The time has come.
In just a few days, I will move my mom to a memory care facility. It’s something I prayed would not have to happen. My emotions are all over the map. One minute I feel relief to be getting some of my life back. The next minute I feel guilty for putting her into the care of strangers. It feels like “I give up – I can’t look after you.” She will be hurt and angry at me. She won’t understand it. She may even give up wanting to live. I feel joy over having cared for her well but also sorrow over those times that I lost my patience with her. In all of it, God has graciously carried me. He has wrapped me in His compassionate arms even when I have fallen short.
This journey is filled with memories.
As I take her through old photo albums, I too remember her before Alzheimer’s began to destroy her brain. I remember her vitality and her charm. I remember her “never give up” mindset and drive. I remember a time when she would have laid down her life for me rather than now expecting all of my life for her. I remember when we were close. Now she needs daily reminders that I am her daughter and not merely a caregiver who prevents her from being independent and doing what she wants.
I know it’s the right decision. I love my mom and I will still spend regular time with her – but as her daughter and not her caregiver. That will be better for both of us.
Alzheimer’s is a disease that doesn’t just destroy memories and cognition.
It also gets in the way of relationships. There are times when I still feel a heart connection with mom but she is struggling more and more to communicate, to understand, to participate, to relate. She is fading away.
Last week, I knew the time had come to move my mom when I watched her fight with Beth, my 2-year-old granddaughter. Over toys! Beth loves to dress and undress dolls. My mom doesn’t approve and scolds her for taking off the doll clothes. Beth loves to put on the $3.00 set of fake pearls she has found in the dress up clothes. My mom grabs the “expensive” pearls from her and puts them out of reach. Beth yells, “stop it Mummu.”(Finnish for grandmother) Mom yells back, “I am not going to play with you when you yell at me.” And so it goes.
For the past year, I have guarded my home and worked to make it a restful sanctuary for my mom.
The time has come when I want to restore my home to a welcome place for my kids and grandkids. It’s really an ordering of my desires.
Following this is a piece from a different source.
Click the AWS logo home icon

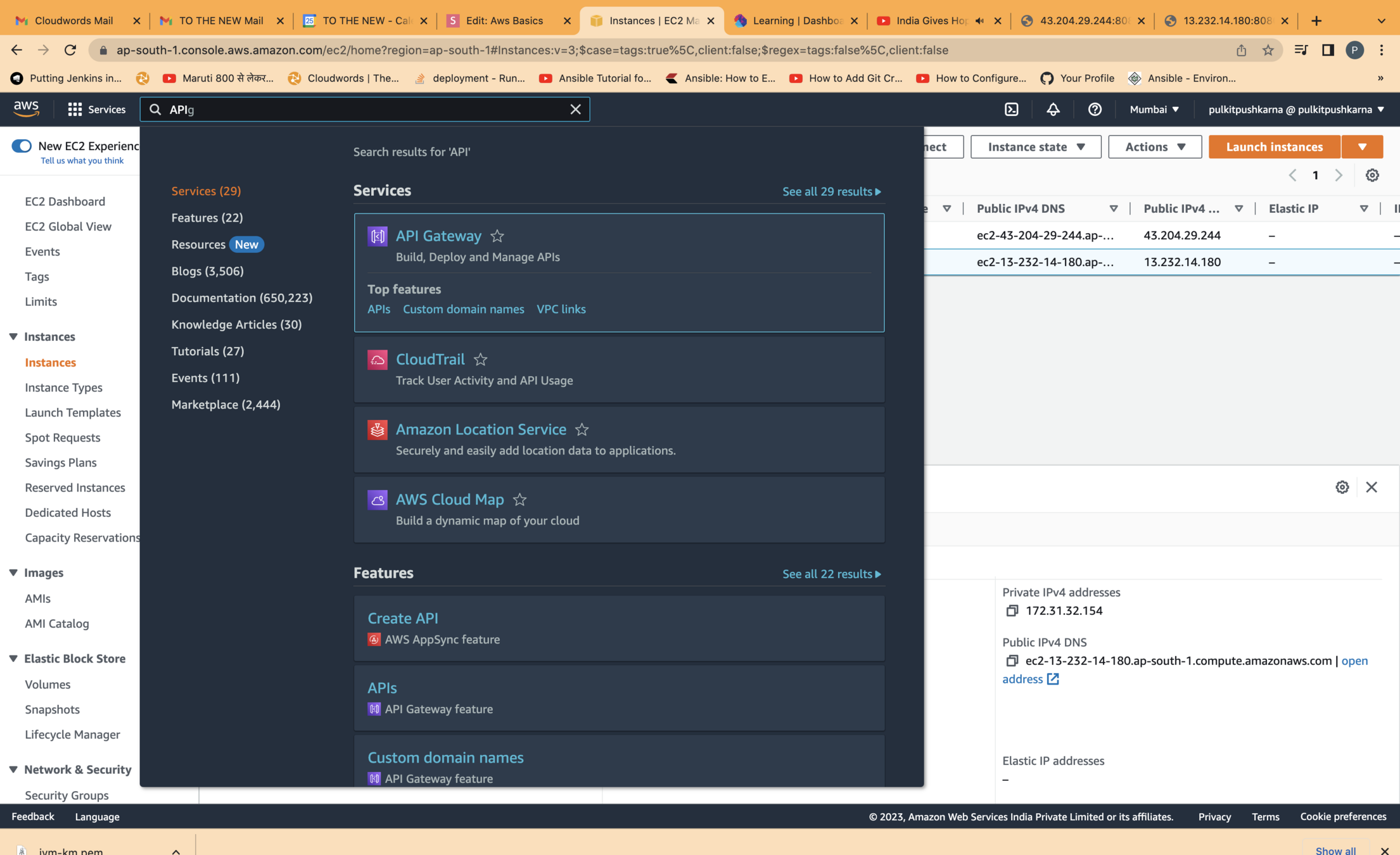[27, 109]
Rather than putting my mom first, I am prioritizing my husband, my kids and grandkids.
Overall I am grateful for this past year.
Mom entered our home in May of 2016. The days since then have often been long but the year has flown by quickly. I have been blessed by this year with her in so many ways.
I thank God not only for giving me this year with my mom but for changing me in the process.
I thank my husband who has been very supportive and patient with me in all of this. We decided last May to take my mom in for a few months. Instead it has stretched to a year. Glen has never complained but instead and been patient and understanding with both my mom and me through it all.
I thank my kids who have watched this consume me, yet have patiently allowed me to conclude, on my own, when enough is enough. They have loved their grandmother well even though she in return has regarded them merely as neighbors, not recognizing them as her family too.
I thank my grandkids who have been kind and thoughtful of their great-grandmother and given her sweet attention each time they walk in the door.
I thank my siblings who have faithfully responded to calls for help each time I have needed them. This journey has united our hearts and paved the way for spending sweet time together.
I thank my school community- my Veritas family – for giving me space to love my mom well this past year.
It’s not goodbye mom.
I will visit you regularly. So will your grandkids and great grandkids and the rest of your family. You will not be forgotten. We will always be your family. And I will always be your daughter – whether you remember it or not.